In other words: “London is hot and stinky in August, so it had to be important. You and I both know the last thing he intends to do is marry his cousin, so, hmmm, what could it be, George?”
Ooh, good one.
I have heard, indeed, that she (Georgiana Darcy) is uncommonly improved within this year or two. When I last saw her she was not very promising. I am very glad you like her. I hope she will turn out well.”
“I dare say she will; she has got over the most trying age.”
Now she has him backpedaling.
“Uh, so that Darcy girl I insulted? Forget what I said. Maybe she’s not so bad anymore, because it sounds like you liked her.”
“Oh, yes, she is past the age of fifteen now- you know, the age when you seem to like to impose yourself on naïve girls?”

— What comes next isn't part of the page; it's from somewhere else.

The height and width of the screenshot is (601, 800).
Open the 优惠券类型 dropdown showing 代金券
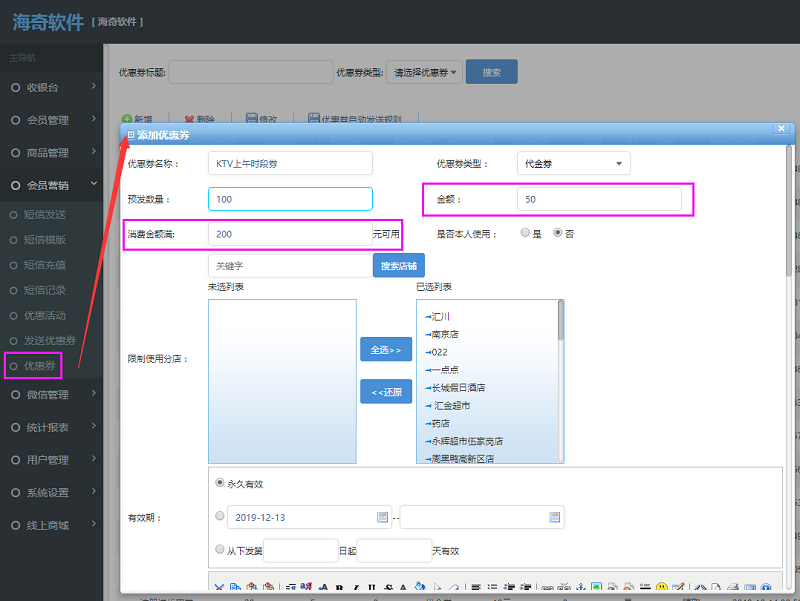coord(573,163)
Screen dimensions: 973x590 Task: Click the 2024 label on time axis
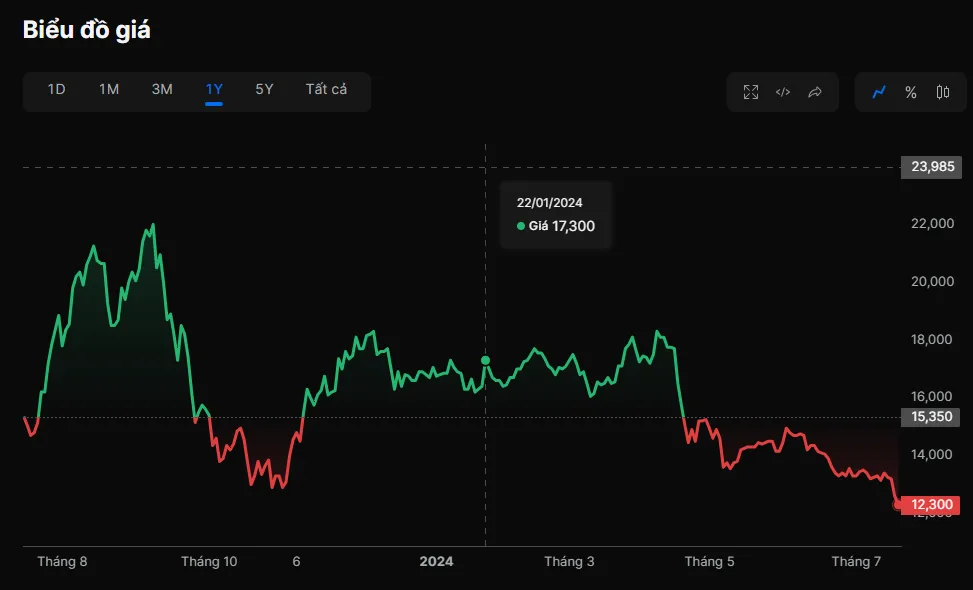click(x=436, y=561)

Burn. But that’s not enough, he has to try to remind her of why she once took his side. Let’s see how well that works out for him.
The quiet, the retirement of such a life, would have answered all my ideas of happiness! But it was not to be. Did you ever hear Darcy mention the circumstance when you were in Kent?”
“I have heard, from authority which I thought as good, that it was left you conditionally only, and at the will of the present patron.”
“You have! — Yes, there was something in that; I told you so from the first, you may remember.”
“Uh…” (gulp) “…you heard about that?”
“Do you still think I’m stupid, Wickham?”
I did hear, too, that there was a time when sermon-making was not so palatable to you as it seems to be at present — that you actually declared your resolution of never taking orders, and that the business had been compromised accordingly.”
“Thank God you’re not a clergyman. By the way, where did you blow all that money?”
You did! — and it was not wholly without foundation. You may remember what I told you on that point, when first we talked of it.
“Come, Mr. Wickham, we are brother and sister, you know. Do not let us quarrel about the past. In future, I hope we shall be always of one mind.”
“Wickham, you are so full of it there is steam coming out of your ears.”
To the victor, the spoils.
I hope you have enjoyed re-reading this delightful chapter with me. I’m looking forward to the rest of the book with Claudine!
Wasn’t that a fun chapter? I told Nicole my new nickname for her is “The Queen of Snark!” I was so amused by her thoughtful and clever comments, I hope you were too!
Thank you so much, Nicole, for your wonderful efforts with hosting this chapter!